В первой слог стремителен, как начало солнечного затмения. Лихорадочная, тревожная скорость. Создаваемая плотностью мыслей, их теснотой: рецепт классический.

То есть вообще-то все просто: организуете текст как контекст; или выразимся так: сознательно придаете тексту это свойство — быть контекстом для всего, что в нем есть; чтобы он все свое время как бы читал сам себя и вмешивался в каждую фразу, в каждый оборот, отражался в каждом слове — чтобы они были не фраза, не слово, не оборот, — а сплошь движения ума. Отчасти напоминая способность и потребность человека — мыслить сразу о нескольких предметах, причем в различных тональностях.

А так, вообще-то, этот Адам Вайнбергер — польский местечковый еврей 1916 г. р. Все остальное выводится из этого предложения как бы само собой, согласно закону судеб, всем нам известному.
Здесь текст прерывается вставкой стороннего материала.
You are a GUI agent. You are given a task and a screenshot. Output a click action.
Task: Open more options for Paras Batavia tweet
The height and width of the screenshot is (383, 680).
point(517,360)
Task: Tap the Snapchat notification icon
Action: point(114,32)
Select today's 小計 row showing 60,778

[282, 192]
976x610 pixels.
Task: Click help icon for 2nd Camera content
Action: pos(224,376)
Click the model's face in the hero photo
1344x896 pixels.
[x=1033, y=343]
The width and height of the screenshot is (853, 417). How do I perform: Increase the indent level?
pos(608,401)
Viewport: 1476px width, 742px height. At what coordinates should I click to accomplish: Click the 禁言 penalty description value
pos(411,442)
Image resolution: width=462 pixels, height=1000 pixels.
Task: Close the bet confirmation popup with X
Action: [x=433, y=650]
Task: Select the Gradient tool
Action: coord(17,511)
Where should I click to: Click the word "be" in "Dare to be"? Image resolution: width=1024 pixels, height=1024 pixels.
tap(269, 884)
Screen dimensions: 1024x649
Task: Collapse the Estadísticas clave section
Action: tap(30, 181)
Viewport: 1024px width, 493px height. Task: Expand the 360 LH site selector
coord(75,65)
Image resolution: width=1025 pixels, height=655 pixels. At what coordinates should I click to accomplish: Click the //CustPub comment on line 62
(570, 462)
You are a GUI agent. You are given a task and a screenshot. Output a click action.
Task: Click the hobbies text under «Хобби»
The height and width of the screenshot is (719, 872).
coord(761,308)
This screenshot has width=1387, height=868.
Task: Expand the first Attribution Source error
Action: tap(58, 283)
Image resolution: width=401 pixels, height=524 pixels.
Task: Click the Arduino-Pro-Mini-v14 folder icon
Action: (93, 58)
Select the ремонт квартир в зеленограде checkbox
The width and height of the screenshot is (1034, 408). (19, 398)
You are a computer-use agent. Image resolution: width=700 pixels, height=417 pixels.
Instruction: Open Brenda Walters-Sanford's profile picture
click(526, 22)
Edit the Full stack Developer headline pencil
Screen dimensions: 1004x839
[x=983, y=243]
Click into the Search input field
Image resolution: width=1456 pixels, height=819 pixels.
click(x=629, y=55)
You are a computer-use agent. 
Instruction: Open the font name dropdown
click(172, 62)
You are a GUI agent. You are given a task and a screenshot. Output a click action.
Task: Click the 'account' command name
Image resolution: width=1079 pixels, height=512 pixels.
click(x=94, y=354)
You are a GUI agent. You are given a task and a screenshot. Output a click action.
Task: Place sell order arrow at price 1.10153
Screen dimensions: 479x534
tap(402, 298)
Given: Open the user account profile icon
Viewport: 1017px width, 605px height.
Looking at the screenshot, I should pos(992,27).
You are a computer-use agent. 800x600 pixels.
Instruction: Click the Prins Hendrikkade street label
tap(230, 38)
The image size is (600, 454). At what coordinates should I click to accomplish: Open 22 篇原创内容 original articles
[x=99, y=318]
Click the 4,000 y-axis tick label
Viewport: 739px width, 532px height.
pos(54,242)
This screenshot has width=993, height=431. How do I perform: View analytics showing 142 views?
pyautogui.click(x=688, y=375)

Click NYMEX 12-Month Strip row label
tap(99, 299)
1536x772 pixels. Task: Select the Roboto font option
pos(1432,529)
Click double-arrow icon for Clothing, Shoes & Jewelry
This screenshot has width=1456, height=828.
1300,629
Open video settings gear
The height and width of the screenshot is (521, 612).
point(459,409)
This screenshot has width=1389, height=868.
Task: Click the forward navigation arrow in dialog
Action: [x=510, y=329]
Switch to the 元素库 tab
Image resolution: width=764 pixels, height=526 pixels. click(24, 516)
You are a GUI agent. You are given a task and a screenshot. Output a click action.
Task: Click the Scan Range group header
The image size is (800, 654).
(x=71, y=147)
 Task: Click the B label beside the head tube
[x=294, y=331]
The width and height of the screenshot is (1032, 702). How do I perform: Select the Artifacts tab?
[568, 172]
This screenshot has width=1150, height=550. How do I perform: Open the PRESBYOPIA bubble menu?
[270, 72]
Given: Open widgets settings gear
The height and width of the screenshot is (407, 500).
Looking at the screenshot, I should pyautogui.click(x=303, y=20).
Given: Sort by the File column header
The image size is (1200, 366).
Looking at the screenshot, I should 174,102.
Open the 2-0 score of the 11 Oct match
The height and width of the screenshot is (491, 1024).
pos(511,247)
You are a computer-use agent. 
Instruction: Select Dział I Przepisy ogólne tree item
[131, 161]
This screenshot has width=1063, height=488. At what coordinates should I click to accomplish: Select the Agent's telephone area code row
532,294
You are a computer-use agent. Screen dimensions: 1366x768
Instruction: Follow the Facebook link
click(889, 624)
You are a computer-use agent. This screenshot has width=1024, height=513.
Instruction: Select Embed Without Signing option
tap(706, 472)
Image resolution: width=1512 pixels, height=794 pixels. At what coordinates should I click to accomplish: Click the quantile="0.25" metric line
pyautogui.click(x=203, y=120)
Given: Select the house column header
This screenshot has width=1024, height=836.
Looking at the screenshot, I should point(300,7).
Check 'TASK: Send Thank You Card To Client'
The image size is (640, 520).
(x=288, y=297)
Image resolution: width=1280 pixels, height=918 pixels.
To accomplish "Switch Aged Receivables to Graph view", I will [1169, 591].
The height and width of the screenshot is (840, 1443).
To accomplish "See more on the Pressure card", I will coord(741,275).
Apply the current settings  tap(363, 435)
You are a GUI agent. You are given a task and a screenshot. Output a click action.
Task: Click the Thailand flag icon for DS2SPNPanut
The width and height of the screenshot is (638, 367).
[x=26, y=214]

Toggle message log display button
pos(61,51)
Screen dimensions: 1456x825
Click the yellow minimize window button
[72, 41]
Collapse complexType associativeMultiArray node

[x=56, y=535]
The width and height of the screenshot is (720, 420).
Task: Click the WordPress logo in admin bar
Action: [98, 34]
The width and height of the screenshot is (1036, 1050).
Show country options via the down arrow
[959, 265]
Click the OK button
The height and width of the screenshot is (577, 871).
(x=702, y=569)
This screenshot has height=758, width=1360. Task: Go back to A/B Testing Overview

Часть “До” заключает в себе детство, отрочество, юность, любовь, мечты и звуки, счастье и несчастье — короче, всю его жизнь, — которая, понятно, кончилась в 1939-м.

Часть “После” начинается во Франции в 1945-м и содержит несколько судорожных попыток автора даровать герою — жалкими средствами беллетристики — какую-нибудь такую смерть, которая стоила бы того, чтобы ее дожидаться.

Которая отняла бы у него еще что-нибудь. Тем самым хоть отчасти оправдав в его глазах его пребывание в этой второй части. Оно тогда приобрело бы хоть видимость какой-то второй тоже как бы жизни. А не мучительной, растянувшейся на двадцать лет операции вычитания нуля из нуля.

Но такая жизнь ему не дается. И не выдумать для него такой смерти, про которую Адам (и автор; и читатель) подумал бы с облегчением: все же есть (или хоть чудится) какой-то смысл в том, что она наступила “После”.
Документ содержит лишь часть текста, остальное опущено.